Exercise goal. Drop the pictures; give again exactly the lines from the one holding "1098x679 pixels." through the end of the data.

Collected data entries:

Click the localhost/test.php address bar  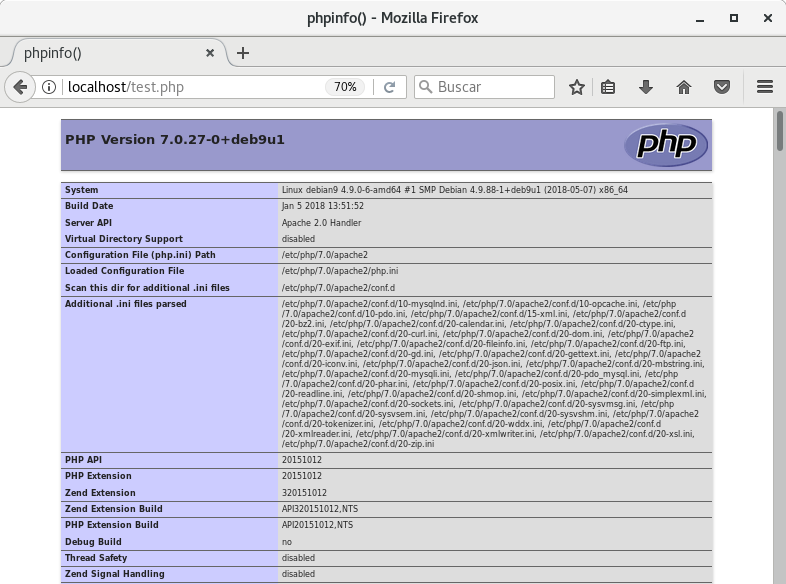click(190, 87)
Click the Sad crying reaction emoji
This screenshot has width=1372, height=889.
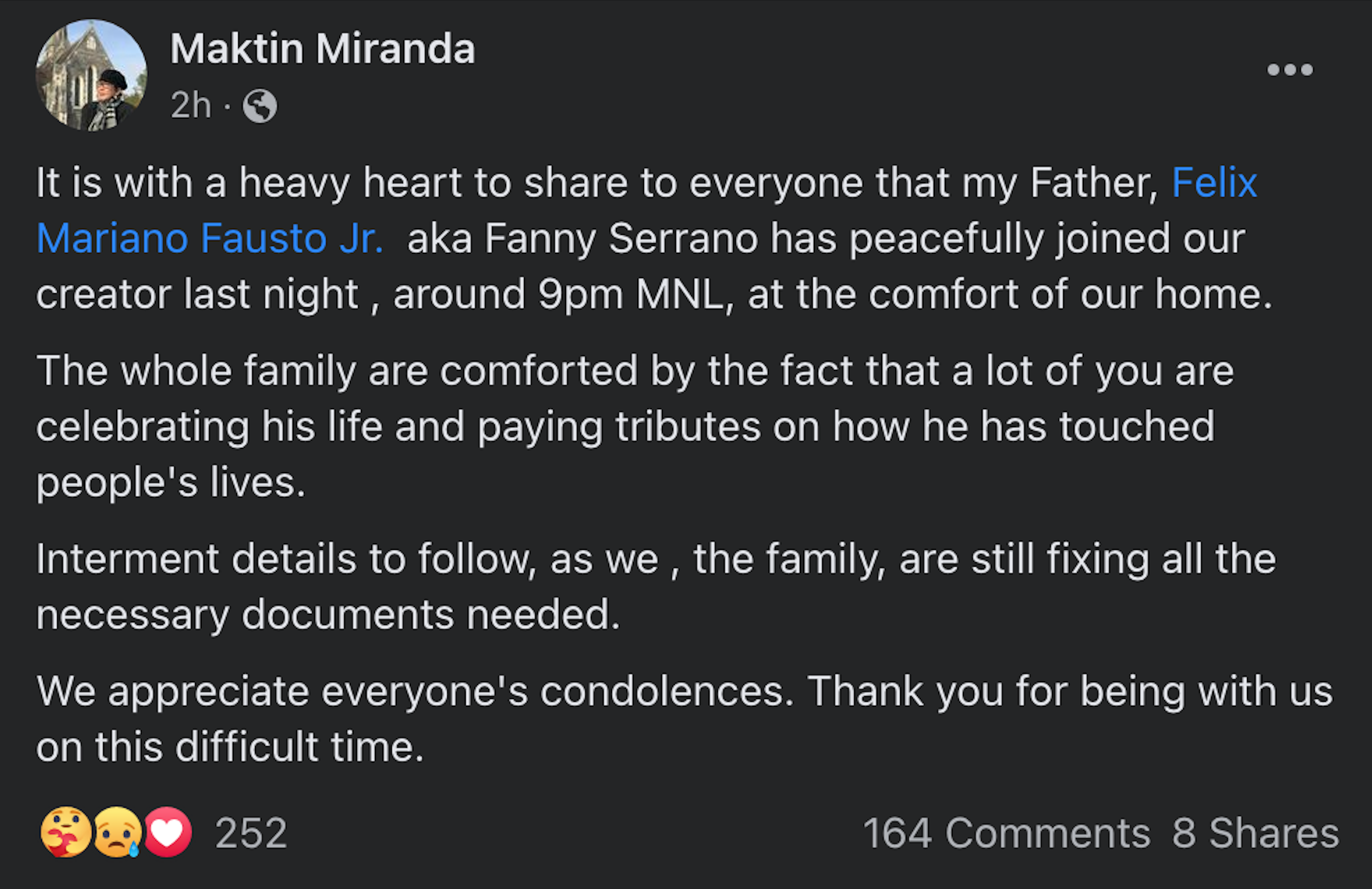click(117, 832)
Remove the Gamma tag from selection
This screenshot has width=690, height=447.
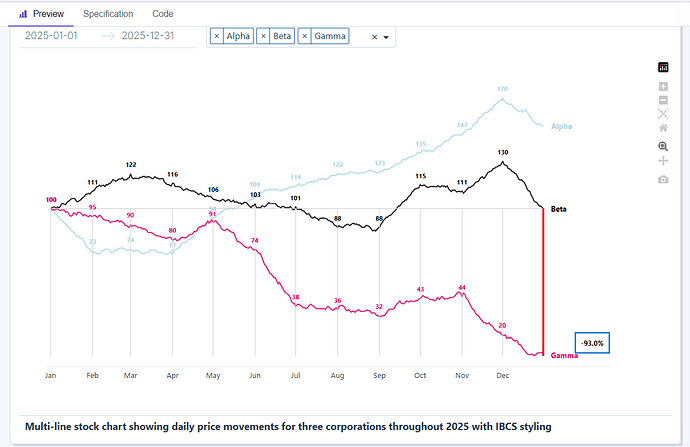tap(305, 37)
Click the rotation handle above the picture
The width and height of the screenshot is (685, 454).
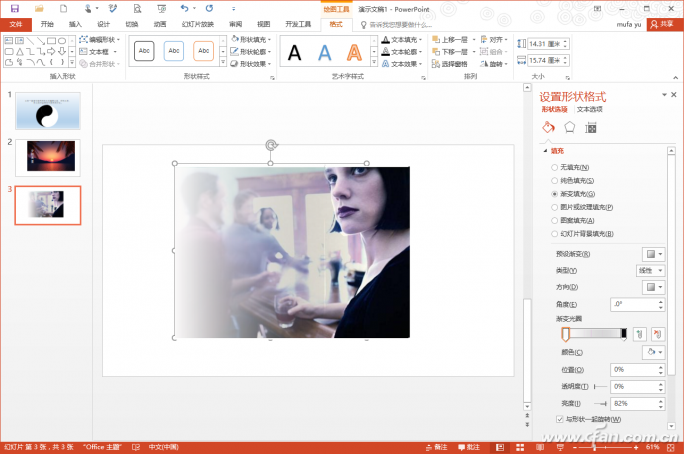click(x=270, y=145)
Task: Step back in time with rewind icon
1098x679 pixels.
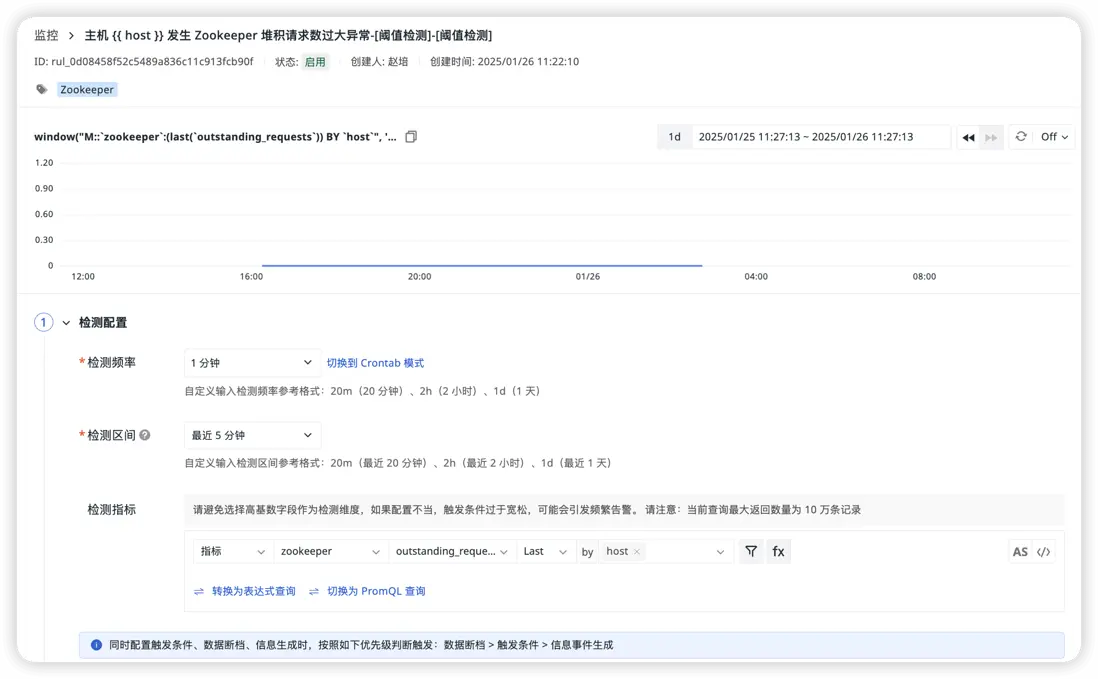Action: click(x=969, y=137)
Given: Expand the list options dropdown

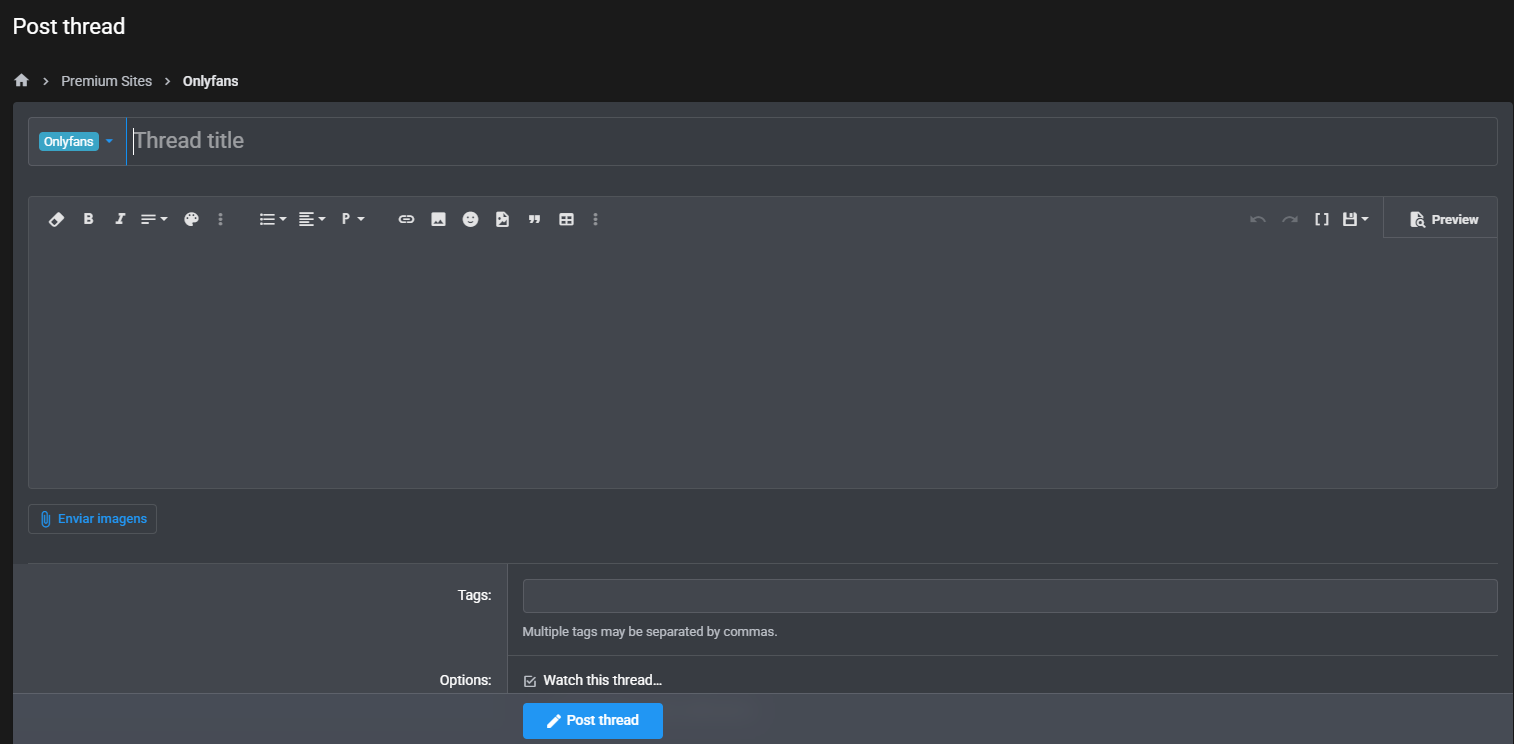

Answer space.
1098x679 pixels.
Action: click(x=969, y=137)
Given: Expand the list options dropdown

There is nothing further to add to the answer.